読者の感情の波立たせ方を、ずっと模索している

――小説を書き始めたのは卒業後ですよね。その時はどんなものを書いていたのですか。

 バイトをクビになり、お金も、することもなくなって、ただ時間だけがあった。そういう時に人からVAIOをいただいて、それで小説を書きはじめました。その前にシナリオは書いていたし、昔から架空の登場人物にしゃべらせるみたいなことは普通にやっていたので、ちょっとチャレンジしてみるかと。

 自分に描写力がないのは分かっていて、アクションも、風景も書ける気がしなかった。いわゆる純文学的なものは絶対に無理というのが自明で、じゃあどうすると考えて、自分がずっと好きだったのはミステリー寄りの話だな、と思い至った。ミステリーって、基本的に探偵と助手の会話だったり、探偵と犯人の会話だったり、要するにディスカッションですよね。僕はディスカッションはもともと好きなので、これはいけるな、と。抽象的な議論に関しては、当時、講談社が出している文芸誌『メフィスト』を夢中で読んでいたので、ものすごく興味があって。ただ、今振り返ると、最初に書いた作品はわりとアクションシーンも出てくる話ではあったんですけどね。

――「メフィスト」系の小説はトリッキーなものもありますよね。でも以前、横山秀夫さんの『64(ロクヨン)』を読んで書き方が変わったとおっしゃっていましたね。

 はい。今回の作品のある場面で主人公が読んでいる警察小説、あれは実は『64』なんです。まあ、自分なりのリスペクトですね。

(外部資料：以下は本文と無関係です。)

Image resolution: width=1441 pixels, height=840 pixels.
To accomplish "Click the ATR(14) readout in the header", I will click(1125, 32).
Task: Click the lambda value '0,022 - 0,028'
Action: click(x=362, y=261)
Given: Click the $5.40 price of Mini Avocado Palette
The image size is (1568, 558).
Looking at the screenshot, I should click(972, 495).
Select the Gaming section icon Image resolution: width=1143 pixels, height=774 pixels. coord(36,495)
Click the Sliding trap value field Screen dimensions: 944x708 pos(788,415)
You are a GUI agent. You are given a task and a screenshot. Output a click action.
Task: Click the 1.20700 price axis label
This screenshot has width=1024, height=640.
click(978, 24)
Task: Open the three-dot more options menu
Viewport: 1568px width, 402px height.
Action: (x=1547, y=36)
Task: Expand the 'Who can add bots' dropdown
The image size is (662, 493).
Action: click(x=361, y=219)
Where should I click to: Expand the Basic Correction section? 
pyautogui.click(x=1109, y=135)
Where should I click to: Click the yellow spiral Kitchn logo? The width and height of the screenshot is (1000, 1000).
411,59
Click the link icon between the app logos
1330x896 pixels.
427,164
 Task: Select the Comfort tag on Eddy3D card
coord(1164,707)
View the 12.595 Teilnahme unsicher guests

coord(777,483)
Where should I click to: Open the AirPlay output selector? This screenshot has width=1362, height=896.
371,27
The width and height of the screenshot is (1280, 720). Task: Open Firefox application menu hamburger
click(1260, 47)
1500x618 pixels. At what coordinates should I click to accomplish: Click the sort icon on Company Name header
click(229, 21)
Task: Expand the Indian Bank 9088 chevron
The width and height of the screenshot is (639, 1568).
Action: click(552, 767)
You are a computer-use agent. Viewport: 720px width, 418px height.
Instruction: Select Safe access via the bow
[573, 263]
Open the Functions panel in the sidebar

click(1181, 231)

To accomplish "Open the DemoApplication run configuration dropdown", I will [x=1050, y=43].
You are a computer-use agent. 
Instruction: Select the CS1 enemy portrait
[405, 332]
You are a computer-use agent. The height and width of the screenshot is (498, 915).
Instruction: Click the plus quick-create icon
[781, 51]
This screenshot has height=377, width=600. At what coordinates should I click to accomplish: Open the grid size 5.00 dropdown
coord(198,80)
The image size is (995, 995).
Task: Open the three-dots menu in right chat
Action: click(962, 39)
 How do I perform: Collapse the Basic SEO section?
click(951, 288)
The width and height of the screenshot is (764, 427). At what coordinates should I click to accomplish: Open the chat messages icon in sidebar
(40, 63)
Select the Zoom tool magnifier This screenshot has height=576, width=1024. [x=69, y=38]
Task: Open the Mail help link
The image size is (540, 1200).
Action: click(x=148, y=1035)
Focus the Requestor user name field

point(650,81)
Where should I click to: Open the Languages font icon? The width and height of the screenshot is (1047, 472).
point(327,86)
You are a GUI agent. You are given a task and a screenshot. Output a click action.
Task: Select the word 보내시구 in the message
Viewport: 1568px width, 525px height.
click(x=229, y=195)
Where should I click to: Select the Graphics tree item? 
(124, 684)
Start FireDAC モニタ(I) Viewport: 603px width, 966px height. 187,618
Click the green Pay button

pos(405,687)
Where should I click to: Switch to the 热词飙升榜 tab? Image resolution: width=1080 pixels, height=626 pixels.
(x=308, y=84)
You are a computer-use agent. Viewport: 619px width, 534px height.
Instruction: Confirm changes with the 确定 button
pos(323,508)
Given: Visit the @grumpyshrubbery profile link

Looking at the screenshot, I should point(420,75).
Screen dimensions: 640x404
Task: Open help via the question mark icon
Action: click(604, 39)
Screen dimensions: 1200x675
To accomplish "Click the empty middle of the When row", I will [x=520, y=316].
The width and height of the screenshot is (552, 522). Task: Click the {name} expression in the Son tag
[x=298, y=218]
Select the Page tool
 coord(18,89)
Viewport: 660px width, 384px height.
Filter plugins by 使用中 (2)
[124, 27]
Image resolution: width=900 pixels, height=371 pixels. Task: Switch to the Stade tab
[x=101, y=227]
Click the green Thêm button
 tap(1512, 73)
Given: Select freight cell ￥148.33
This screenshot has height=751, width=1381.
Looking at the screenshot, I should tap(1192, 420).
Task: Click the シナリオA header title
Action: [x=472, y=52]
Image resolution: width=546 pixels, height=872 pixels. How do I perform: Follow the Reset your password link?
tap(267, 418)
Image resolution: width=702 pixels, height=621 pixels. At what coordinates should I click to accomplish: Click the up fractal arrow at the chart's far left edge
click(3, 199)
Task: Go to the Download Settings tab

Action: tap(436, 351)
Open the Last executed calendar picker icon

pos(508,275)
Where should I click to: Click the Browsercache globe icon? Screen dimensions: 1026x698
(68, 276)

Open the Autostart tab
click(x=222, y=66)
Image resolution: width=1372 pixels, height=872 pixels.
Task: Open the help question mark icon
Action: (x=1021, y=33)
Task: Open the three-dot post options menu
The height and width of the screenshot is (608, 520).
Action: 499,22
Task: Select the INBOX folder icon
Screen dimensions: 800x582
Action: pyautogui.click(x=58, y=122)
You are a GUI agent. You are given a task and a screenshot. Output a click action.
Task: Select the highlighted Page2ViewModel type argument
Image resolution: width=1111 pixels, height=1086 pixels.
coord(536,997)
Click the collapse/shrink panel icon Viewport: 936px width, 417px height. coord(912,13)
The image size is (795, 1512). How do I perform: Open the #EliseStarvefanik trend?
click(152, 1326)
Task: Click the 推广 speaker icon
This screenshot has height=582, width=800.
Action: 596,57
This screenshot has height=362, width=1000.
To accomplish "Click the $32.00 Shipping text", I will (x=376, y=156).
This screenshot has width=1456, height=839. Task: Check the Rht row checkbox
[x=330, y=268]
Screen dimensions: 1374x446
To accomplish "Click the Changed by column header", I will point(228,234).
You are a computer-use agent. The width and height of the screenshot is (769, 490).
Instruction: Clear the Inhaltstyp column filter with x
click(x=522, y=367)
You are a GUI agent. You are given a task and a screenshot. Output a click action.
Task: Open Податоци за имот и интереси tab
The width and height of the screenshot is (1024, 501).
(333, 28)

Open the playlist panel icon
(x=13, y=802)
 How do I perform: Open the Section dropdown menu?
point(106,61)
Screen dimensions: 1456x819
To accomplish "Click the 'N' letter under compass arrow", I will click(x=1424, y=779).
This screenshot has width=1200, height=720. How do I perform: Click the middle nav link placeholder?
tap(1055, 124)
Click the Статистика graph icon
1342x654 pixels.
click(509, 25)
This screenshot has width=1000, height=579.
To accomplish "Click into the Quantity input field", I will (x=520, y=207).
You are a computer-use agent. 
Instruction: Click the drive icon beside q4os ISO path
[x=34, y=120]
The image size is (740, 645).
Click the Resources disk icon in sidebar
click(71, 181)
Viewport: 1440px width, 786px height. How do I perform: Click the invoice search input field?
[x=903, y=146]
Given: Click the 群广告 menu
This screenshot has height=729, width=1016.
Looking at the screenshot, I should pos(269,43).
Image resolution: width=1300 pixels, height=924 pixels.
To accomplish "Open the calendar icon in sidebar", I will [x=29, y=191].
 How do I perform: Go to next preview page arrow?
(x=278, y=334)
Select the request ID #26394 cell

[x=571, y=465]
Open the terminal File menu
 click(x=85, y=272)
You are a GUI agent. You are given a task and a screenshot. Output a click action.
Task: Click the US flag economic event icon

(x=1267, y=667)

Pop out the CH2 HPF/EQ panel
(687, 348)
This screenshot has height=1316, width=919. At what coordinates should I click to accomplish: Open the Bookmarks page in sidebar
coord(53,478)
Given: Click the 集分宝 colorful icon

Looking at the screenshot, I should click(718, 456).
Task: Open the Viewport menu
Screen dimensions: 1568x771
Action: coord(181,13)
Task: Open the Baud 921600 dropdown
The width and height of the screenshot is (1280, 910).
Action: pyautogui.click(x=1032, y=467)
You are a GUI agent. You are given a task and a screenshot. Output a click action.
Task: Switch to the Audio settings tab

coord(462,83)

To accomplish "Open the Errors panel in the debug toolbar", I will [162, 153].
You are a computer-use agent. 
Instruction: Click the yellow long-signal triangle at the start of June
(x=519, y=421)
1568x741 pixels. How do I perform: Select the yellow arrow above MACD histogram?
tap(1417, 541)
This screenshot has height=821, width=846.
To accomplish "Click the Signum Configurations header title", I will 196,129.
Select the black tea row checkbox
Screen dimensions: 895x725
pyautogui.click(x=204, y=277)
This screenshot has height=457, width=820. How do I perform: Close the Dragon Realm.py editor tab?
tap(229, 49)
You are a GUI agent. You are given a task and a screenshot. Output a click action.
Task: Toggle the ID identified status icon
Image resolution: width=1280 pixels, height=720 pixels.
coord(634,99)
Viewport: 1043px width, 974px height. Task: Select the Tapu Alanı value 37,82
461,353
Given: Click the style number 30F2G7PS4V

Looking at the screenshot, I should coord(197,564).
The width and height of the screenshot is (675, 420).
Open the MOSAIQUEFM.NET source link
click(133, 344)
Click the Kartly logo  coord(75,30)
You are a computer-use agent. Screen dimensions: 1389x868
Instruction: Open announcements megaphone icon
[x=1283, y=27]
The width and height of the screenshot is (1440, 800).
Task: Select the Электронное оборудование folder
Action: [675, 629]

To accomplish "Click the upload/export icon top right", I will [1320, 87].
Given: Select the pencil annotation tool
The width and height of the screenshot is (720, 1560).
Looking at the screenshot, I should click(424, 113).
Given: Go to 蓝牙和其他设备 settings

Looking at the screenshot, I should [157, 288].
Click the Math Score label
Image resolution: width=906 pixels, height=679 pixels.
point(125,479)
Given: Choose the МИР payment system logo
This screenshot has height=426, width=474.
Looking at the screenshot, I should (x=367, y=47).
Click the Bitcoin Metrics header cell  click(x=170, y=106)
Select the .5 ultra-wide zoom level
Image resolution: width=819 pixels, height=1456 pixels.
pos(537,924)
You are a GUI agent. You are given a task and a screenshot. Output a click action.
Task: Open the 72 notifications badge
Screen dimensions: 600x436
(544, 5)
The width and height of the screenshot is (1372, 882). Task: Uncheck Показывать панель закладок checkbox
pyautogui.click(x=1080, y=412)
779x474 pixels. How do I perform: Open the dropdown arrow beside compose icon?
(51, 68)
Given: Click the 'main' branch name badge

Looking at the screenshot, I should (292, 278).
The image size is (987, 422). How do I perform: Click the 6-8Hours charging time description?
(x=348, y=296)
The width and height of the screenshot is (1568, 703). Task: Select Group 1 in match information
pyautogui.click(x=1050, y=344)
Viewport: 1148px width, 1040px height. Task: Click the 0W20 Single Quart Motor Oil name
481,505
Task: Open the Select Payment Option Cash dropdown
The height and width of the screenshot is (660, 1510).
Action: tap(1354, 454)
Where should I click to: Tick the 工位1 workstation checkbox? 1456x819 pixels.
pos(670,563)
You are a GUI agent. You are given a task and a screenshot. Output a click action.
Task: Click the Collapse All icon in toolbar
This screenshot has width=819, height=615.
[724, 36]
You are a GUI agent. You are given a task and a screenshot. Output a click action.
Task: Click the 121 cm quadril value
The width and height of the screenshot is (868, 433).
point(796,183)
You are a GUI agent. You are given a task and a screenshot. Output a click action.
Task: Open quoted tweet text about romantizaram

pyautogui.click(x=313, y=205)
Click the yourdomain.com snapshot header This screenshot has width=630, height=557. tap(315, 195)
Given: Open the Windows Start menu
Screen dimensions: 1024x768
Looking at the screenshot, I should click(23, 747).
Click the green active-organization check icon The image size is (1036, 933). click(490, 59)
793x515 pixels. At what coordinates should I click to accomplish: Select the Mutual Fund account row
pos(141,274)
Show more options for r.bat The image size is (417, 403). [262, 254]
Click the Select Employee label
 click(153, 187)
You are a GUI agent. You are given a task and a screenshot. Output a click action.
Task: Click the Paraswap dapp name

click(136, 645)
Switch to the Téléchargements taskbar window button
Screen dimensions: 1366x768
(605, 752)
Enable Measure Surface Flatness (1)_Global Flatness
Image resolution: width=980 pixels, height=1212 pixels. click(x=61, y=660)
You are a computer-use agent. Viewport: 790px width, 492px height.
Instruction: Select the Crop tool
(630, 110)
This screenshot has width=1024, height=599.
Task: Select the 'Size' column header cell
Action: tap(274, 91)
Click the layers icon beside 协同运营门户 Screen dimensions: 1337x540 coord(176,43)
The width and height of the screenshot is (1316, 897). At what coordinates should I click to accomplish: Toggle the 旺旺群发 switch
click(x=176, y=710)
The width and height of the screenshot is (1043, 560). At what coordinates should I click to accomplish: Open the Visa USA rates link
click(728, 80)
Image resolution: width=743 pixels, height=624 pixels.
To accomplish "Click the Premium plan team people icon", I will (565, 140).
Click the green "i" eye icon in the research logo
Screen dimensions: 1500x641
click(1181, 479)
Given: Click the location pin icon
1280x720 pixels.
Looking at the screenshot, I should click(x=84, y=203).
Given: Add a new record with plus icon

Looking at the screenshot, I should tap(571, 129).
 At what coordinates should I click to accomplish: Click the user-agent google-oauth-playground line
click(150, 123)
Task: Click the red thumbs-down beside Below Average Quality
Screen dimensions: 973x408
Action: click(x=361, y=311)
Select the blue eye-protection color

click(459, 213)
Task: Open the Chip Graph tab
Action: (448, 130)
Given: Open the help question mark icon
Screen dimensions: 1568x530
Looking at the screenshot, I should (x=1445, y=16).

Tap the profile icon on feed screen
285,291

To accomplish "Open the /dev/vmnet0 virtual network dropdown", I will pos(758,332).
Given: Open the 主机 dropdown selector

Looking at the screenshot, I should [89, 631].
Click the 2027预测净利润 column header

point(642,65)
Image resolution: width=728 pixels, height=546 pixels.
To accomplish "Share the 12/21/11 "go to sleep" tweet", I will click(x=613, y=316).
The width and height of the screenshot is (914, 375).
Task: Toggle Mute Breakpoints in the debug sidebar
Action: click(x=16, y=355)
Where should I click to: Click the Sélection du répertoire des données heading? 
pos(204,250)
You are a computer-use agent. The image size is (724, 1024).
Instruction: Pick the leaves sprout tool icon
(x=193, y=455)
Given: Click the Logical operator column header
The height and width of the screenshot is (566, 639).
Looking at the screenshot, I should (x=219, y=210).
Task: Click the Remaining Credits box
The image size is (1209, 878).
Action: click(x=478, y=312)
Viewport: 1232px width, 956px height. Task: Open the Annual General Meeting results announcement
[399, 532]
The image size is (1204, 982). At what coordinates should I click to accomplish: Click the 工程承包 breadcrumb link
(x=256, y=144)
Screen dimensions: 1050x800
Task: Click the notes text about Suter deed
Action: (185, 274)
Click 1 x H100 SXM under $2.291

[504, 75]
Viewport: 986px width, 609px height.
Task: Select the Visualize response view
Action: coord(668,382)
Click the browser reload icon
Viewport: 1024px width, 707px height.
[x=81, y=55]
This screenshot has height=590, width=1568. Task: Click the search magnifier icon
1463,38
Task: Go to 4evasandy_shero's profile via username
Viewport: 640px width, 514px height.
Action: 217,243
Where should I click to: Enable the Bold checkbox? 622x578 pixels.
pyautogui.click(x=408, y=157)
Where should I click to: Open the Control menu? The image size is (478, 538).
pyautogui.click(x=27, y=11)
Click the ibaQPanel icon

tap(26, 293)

「メフィスト」的なものは、センスと教養と、あと美学みたいなものを兼ね備えている人じゃないと、書いちゃいかんのですよ。はっきり言って自分は、圧倒的な美学でもって物語の枠をドーンと壊す、みたいなタイプの書き手ではなかった。それで行き詰まっていた時に『64』を読んで、トリッキーな設定がなくてもこんな面白い小説が書けるんだということに衝撃を受けました。もちろん『テロパラ』が先にあるんですけれども、迂回しながら『64』に繋がったというか。これも時代を通り抜けた作品だし、ある種の継承の話であり、過去に落とし前をつける話でもあるじゃないですか。まさに自分が好きなタイプの物語なんですよね。今回、自分の小説の中にあの作品を登場させたというのは、そうしてもいいと思うくらい、自分なりに手応えのある作品が書けた結果だと思います。そうじゃないとさすがに失礼だから。